A Opep produziu 32,32 milhões de barris diários (mbd) no mês passado, o que representa um aumento de 40,700 barris diários em relação a Junho, segundo o relatório mensal da organização.
Apesar deste aumento, a produção seguiu as tendências divergentes entre os países da OPEP.
A produção cresceu no Koweit (78,5 barris a mais por dia), Nigéria (70,5 barris), nos Emirados Árabes Unidos (69,2 barris).
Em compensação, retrocedeu no Irão (56,3 barris a menos por dia), Arábia Saudita (52,8 barris), Líbia (56,7 barris) e Venezuela (47,7 barris).
No relatório mensal de Julho, a Opep reviu em baixa as suas perspectivas anuais de crescimento da procura mundial de petróleo. Agora aposta num aumento de 1,64 milhão de barris por dia.
No mês passado, a produção de petróleo da Rússia foi prevista aumentar para 551 milhões de toneladas (11,02 milhões de barris por dia), uma nova máxima em 30 anos e cerca de 3,5 milhões de toneladas acima das expectativas, segundo disse o ministro de Energia do país
Alexander Novak disse que a Rússia iria aumentar ainda mais a produção, para 555 milhões de toneladas, em 2019, depois que a Organização dos Países Exportadores de Petróleo (OPEP) e outros produtores liderados por Moscovo concordaram, em Junho, em aliviar restrições de produção.
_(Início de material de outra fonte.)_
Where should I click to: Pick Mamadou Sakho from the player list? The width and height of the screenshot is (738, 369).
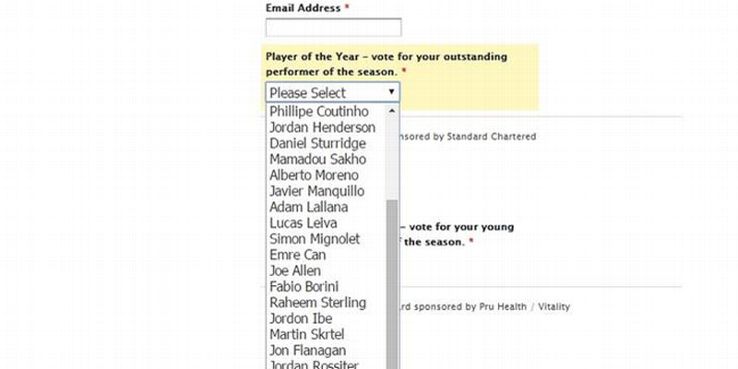327,160
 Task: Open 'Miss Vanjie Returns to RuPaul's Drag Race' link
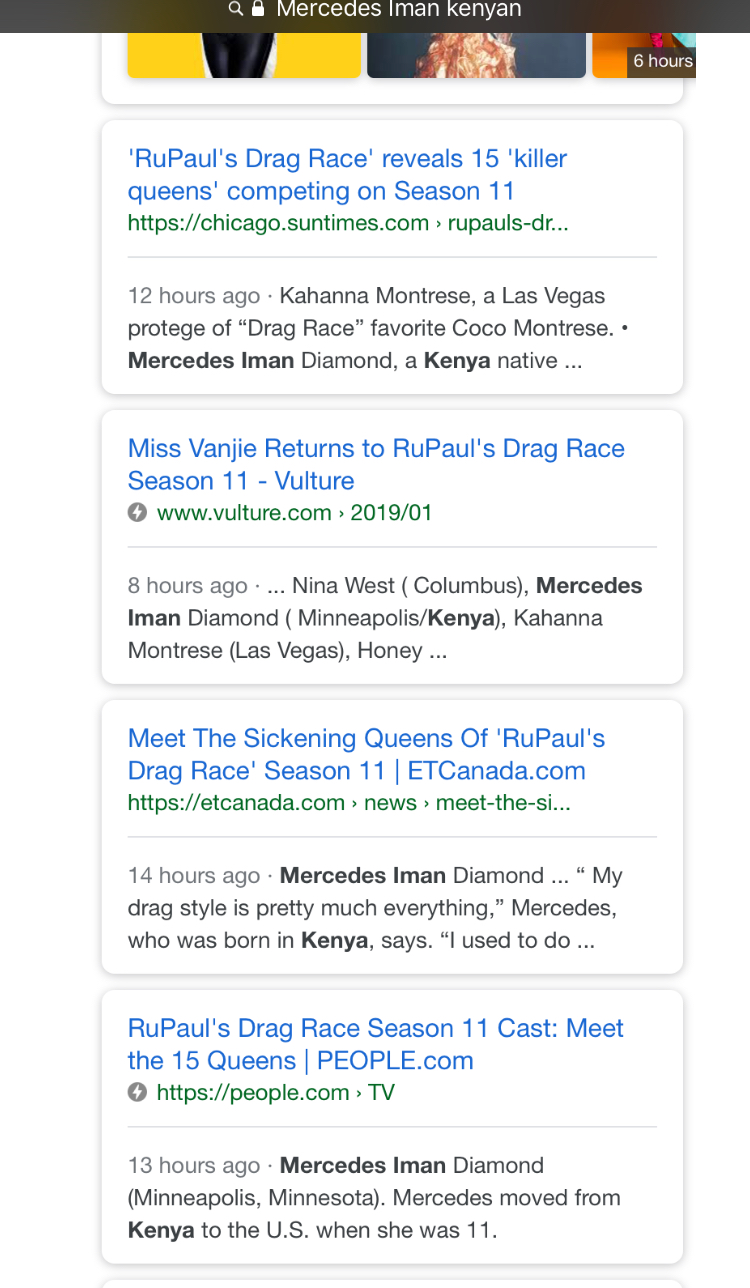tap(376, 465)
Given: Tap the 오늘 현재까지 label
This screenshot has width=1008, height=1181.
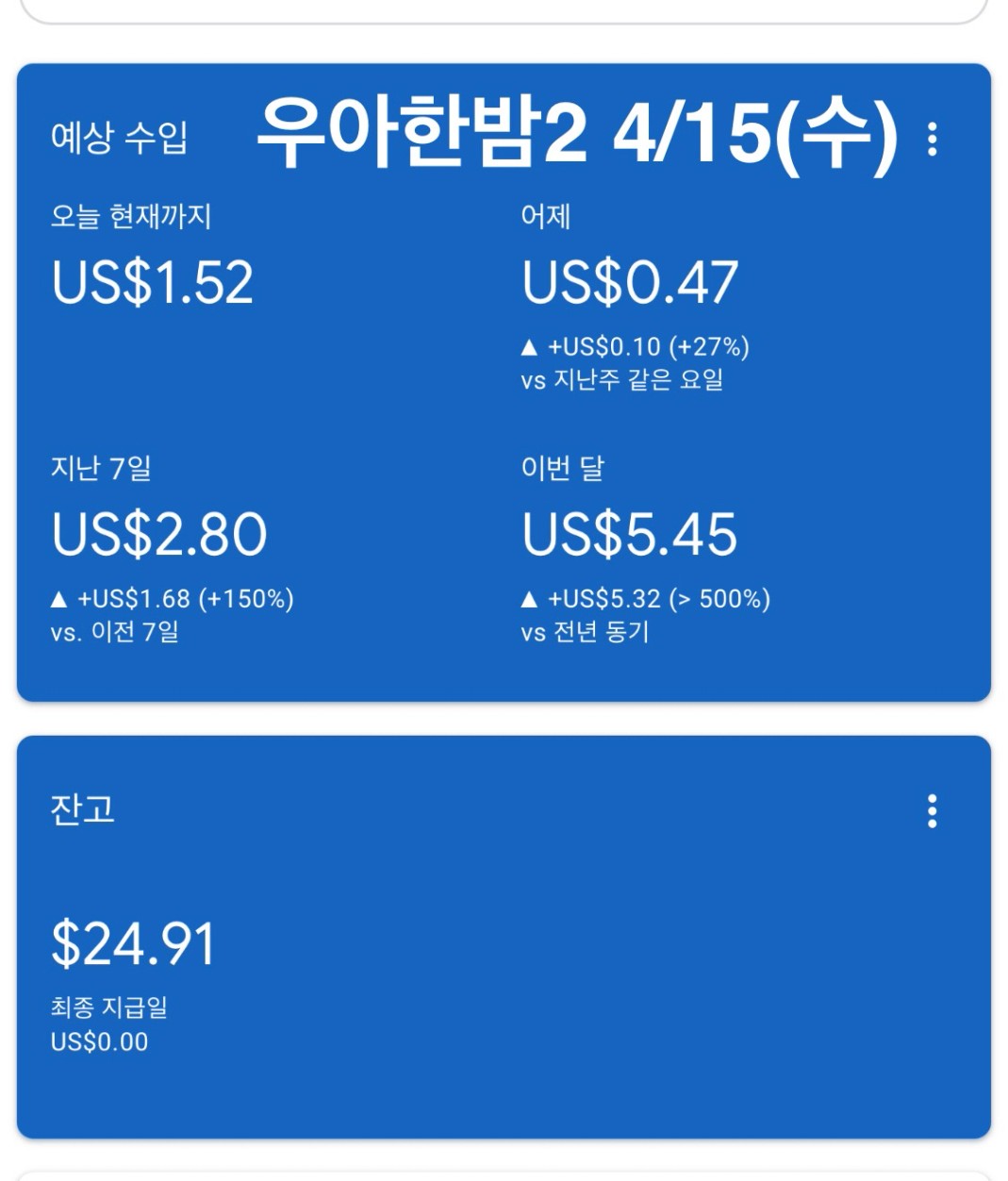Looking at the screenshot, I should coord(131,217).
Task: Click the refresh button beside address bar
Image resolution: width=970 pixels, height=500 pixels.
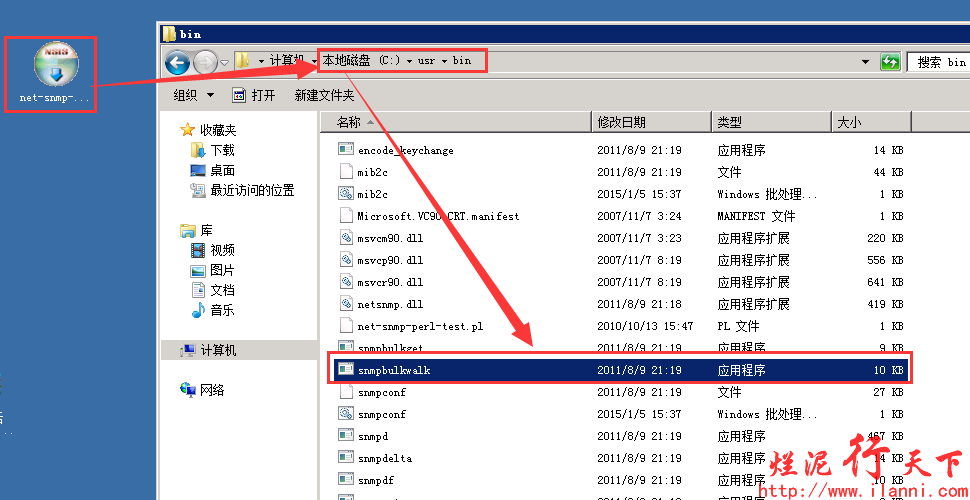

O preço do petróleo, que é dos pontos mais críticos do cartel Opep e outros não associados, chegou em maio a superar a barreira de 80 dólares, uma cotação que não registava desde Novembro de 2014, num mercado tenso pela incerteza a respeito da produção do Irão e da Venezuela.

Produção de Angola
A produção petrolífera angolana voltou às quebras em junho, equivalente a 88.300 barris diários no espaço de um mês, afastando-se da Nigéria, que consolidou a liderança entre os produtores africanos.
De acordo com o último relatório mensal daquela organização, relativo a junho e divulgado esta quinta-feira, Angola atingiu neste mês uma produção diária média de 1,431 milhões de barris de crude (após revisão da OPEP ao relatório de maio), com dados baseados em fontes secundárias.
O acordo entre os países produtores de petróleo para reduzir a produção e fazer aumentar o preço do barril obrigou Angola a cortar 78 mil barris de crude por dia com efeitos desde 1 de Janeiro de 2017, para um limite de 1,673 milhões de barris diários.